Reason for Activity:
This 50.59 review is being performed to evaluate the use of the spray networks for Spray Pond cooling and chemistry control. The LGS UFSAR and Tech Spec Bases do not currently describe this use. (
Reference:
CR 196953 and CR 194031). UFSAR Section 9.2.3.2, System Description states that the "RHRSW system is available for normal shutdown or emergencies, and does not operate during normal power generation, except that, if necessary, the RHRSW system can be used in conjunction with the RHR system suppression pool cooling mode to maintain the suppression pool below specified temperature limits." In addition, under the System Description for the Ultimate Heat Sink, UFSAR Section 9.2.6.3.1, states that the "Spray Pond is normally in a standby mode, and except for periodic testing, is only used for cool down and shutdown operations, or during emergency or accident situations. Tech Spec Bases 3/4.7.1 states "RHRSW is a manually operated system used for core and containment heat removal."
Use of the spray networks is necessary for cooling of the Spray Pond. This activity supports the Tech Spec requirement, 4.7.1.3, which requires the Spray Pond to be less than or equal to 88 degrees F. In addition, the use of the spray networks for chemistry concerns protects equipment cooled by the RHRSW and ESW systems. Use of the spray networks promotes aeration and mixing of the Spray Pond, resulting in less stratification of the Spray Pond and overall chemistry improvement.
Effect of Activity:
UHS spray network and RHRSW will be operated for reasons other than currently described in the LGS UFSAR. This will result in:
Better spray pond chemistry control Ensured compliance with TS 4.7.1.3 and Bases Summary of Conclusion for the Activitys 50.59 Review:
This activity is safe, and will not affect the ability of safety related systems to perform their required functions, or satisfy NRC requirements. This activity does not require a revision to the LGS Technical Specifications or Operating License because 1) there is no restriction in the Operating License or Technical Specifications for operation of the RHRSW spray network for Spray Pond cooling and Spray Pond chemistry control purposes, 2) required Surveillance Testing can be performed, and 3) Operability of Technical Specification SSC is not affected.

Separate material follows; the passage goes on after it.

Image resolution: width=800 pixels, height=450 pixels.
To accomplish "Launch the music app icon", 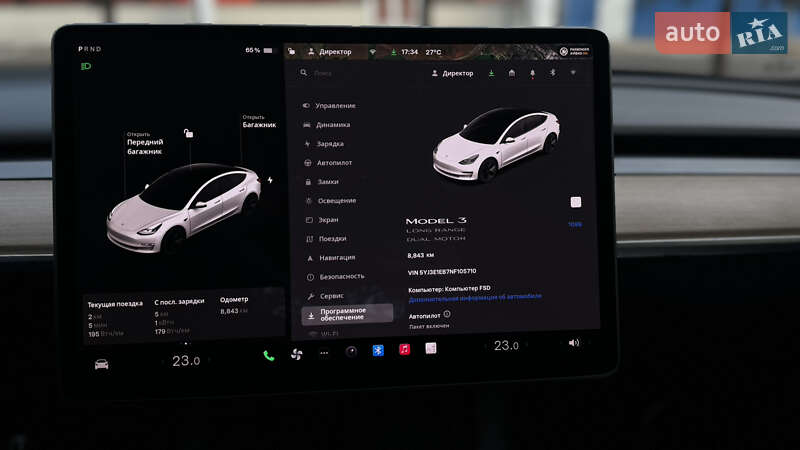I will (x=404, y=349).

This activity is within the current licensing design basis. The systems will be operated more frequently, but in the manner described in the UFSAR. The UFSAR does, however, require revision.

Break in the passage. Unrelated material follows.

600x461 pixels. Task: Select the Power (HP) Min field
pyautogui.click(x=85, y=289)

Based on existing internal operating experience and maintenance history of affected SSCs, this activity will not result in more than a minimal increase in the likelihood of occurrence of a malfunction of an SSC important to safety. This activity is not an initiator of an accident or malfunction since: 1) it is a mitigating system and 2) no design or operating parameters are being altered by this activity.